======== Dataset records

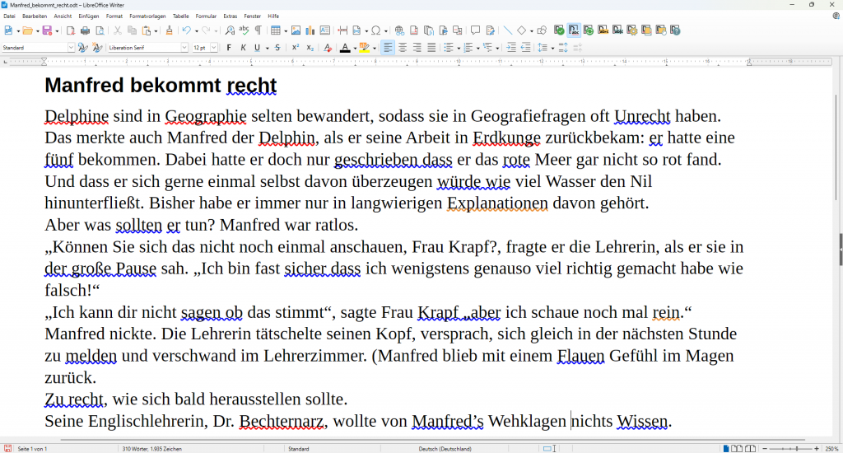Open the Extras menu
The width and height of the screenshot is (843, 453).
coord(230,16)
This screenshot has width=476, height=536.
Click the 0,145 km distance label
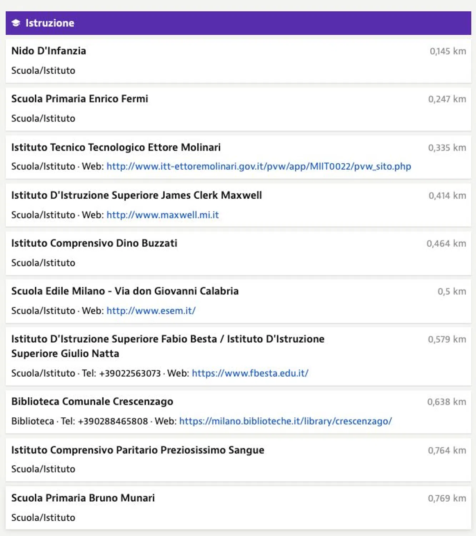[x=448, y=51]
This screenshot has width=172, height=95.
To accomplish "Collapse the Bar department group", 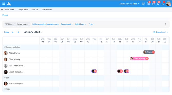I will point(5,77).
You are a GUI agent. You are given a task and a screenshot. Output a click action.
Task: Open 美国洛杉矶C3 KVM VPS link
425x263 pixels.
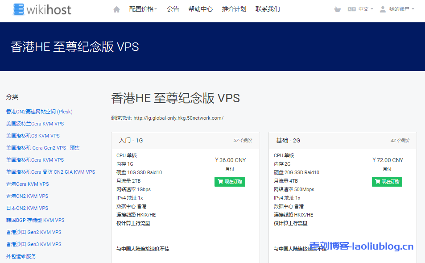(x=33, y=136)
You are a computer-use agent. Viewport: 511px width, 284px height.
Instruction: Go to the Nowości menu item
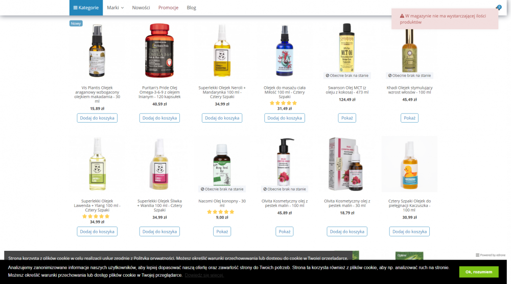click(x=141, y=8)
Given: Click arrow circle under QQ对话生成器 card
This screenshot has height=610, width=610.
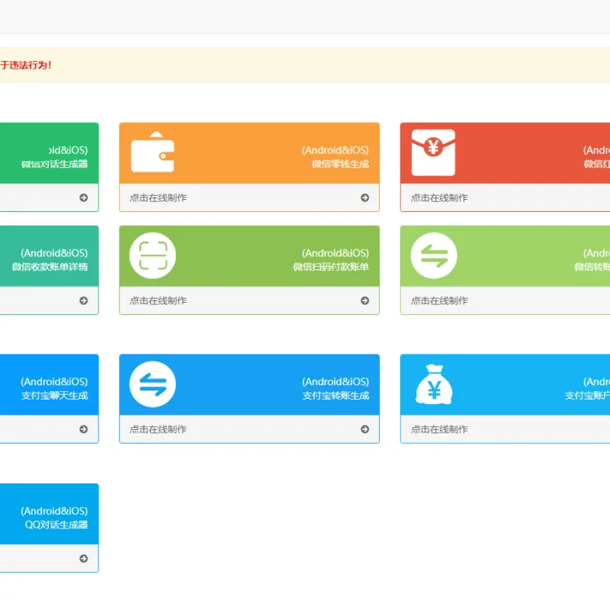Looking at the screenshot, I should coord(83,558).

================

_What the task requires_
Please give the number of lines in the entries above that hold "agent", with no other text.

_Answer box_
2